I would add to that list creative writer, a vocation that requires the ability to hold the tension of 24/7, in perpetuity, anxiety.

Will I meet my deadline? Will I be able to pay the rent? Will I be attacked, jeered at, relegated to lifelong failure? Most to the point, am I offering myself FULLY to God?

When the sheep are separated from the goats, will I be able to point to my pitiful little pile of books, blog posts, essays, and say, “This was my heart, Lord. I know it’s not much, but I gave all I had?”

I wouldn’t trade a single second of it. The tension gets me out of bed in the morning, urges me to prayer, gives my life purpose and meaning.

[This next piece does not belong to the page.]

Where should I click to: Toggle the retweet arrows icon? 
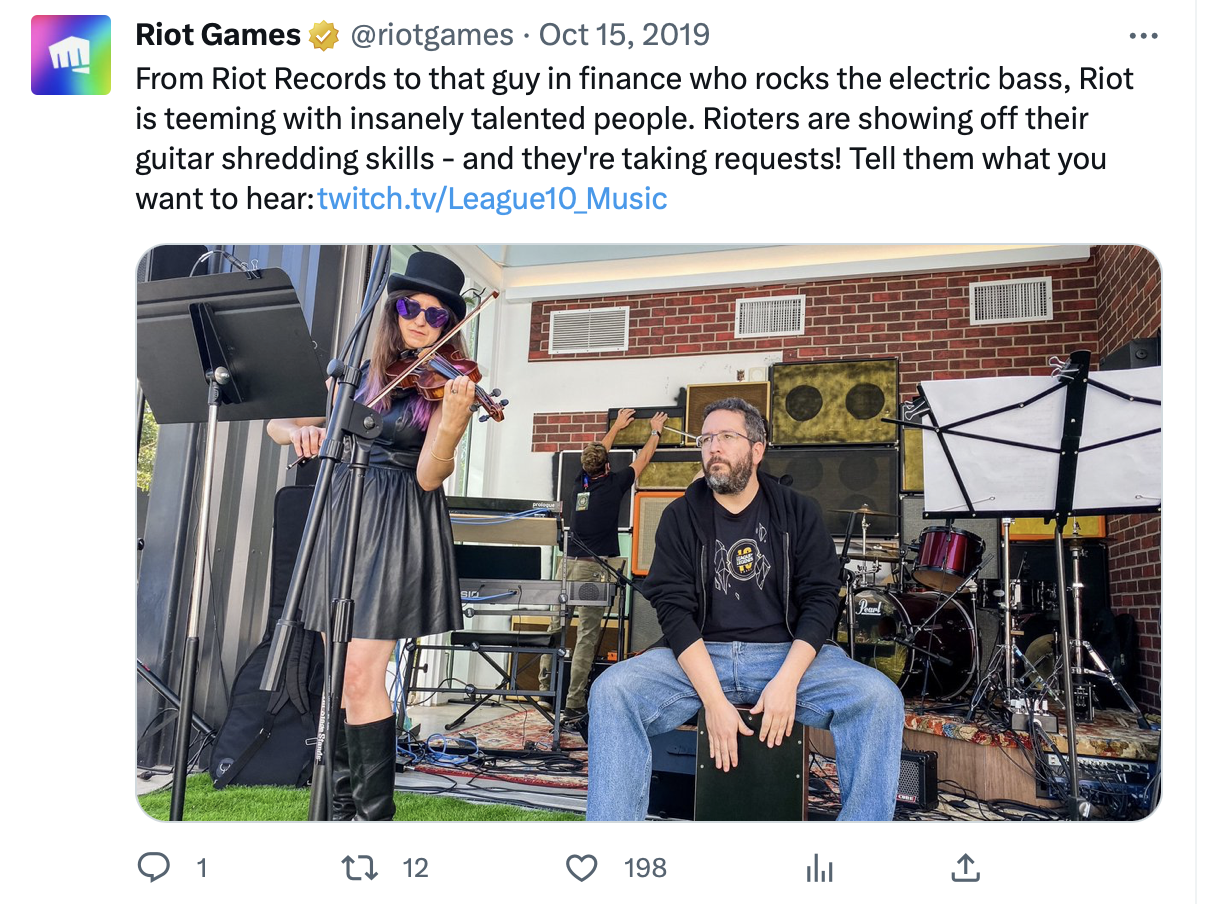click(360, 867)
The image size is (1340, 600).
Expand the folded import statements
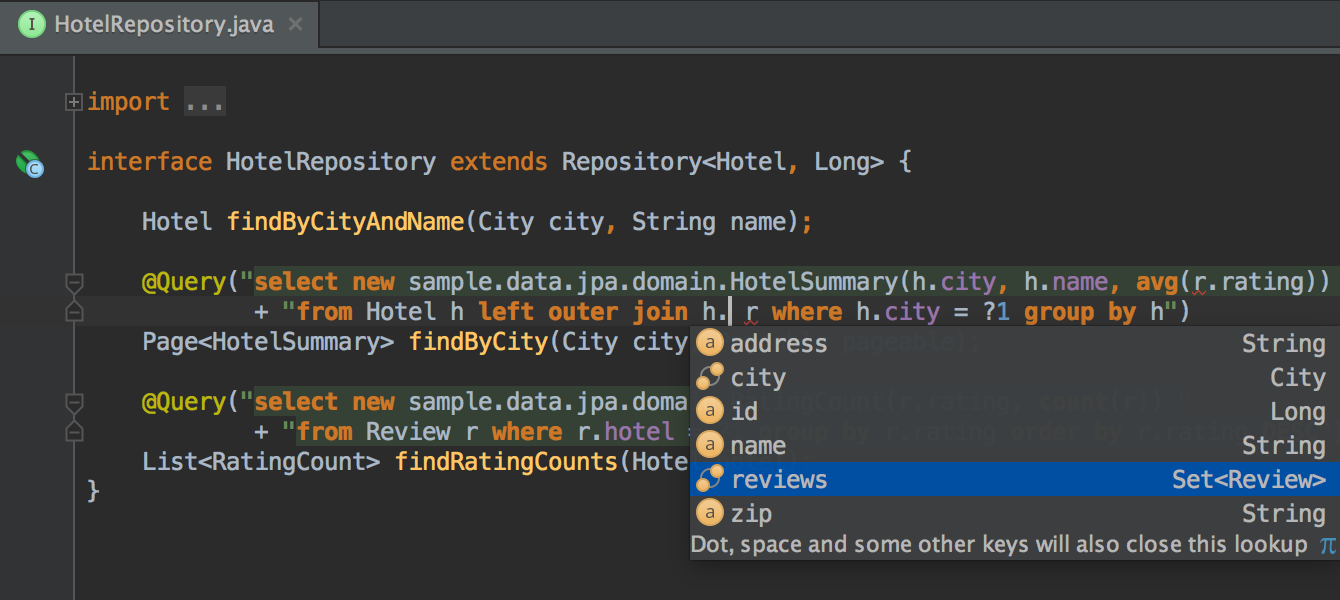point(72,101)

Last week a friend in recovery said something that’s been ringing in my ears ever since. This guy has been in a wheelchair for several years and suffers ongoing health problems.

He said: “I don’t say to God anymore, ‘Help me.’ I say– ‘Use me.’ “

9 Replies to “USE ME”

  1. bonitamlewis says: Reply

    Love this!

  2. There’s much in this post, true and with the characteristic generosity of spirit. Dostoyevsky acknowledged that ultimately the “strain” was useful, God knows he heaped it on himself. Yes to the wrenching difficulty of writing, others: music performance, visual arts, theatre. It is strange, the willingness to endure it. A yet so many want or even need to do it. Skip to your friend’s enlightened insight: imagine ! Turning in the one prayer everybody knows, the plea for help, in exchange for being used in any even unforeseen, unknown way. It’s just so beautiful. “Lord, make me an instrument of Thy peace.” And mean it whole heartedly.

    Thank you, Heather and thanks to your friend.

  3. Thanks Heather, I needed to hear this today.

  4. Nikki Golden says: Reply

    Yes, good message for today! Thank you.

  5. HEATHER KING says: Reply

    Thanks, folks–the principle holds true for anyone who takes his or her vocation seriously. Parenthood, for example: my God! Talk about a cliffhanger…

  6. Hi, Ron from Augusta, Maine here. A fellow New Englander. Your Posts and shared articles have been the highlight of my days for many years now. Thank-you Heather.

    1. HEATHER KING says: Reply

      Ron, bless you for letting me know! My late sister Jeanne lived in Hallowell, I have another brother in Eliot, ME and as you may know I grew up on the coast of NH…missing the smell of the marshes and salt air. Always thrilled to hear from a fellow New Englander and please pass the blog along to your friends…if you have any. I don’t, but I like when other people do. BIG SMILEY FACE!!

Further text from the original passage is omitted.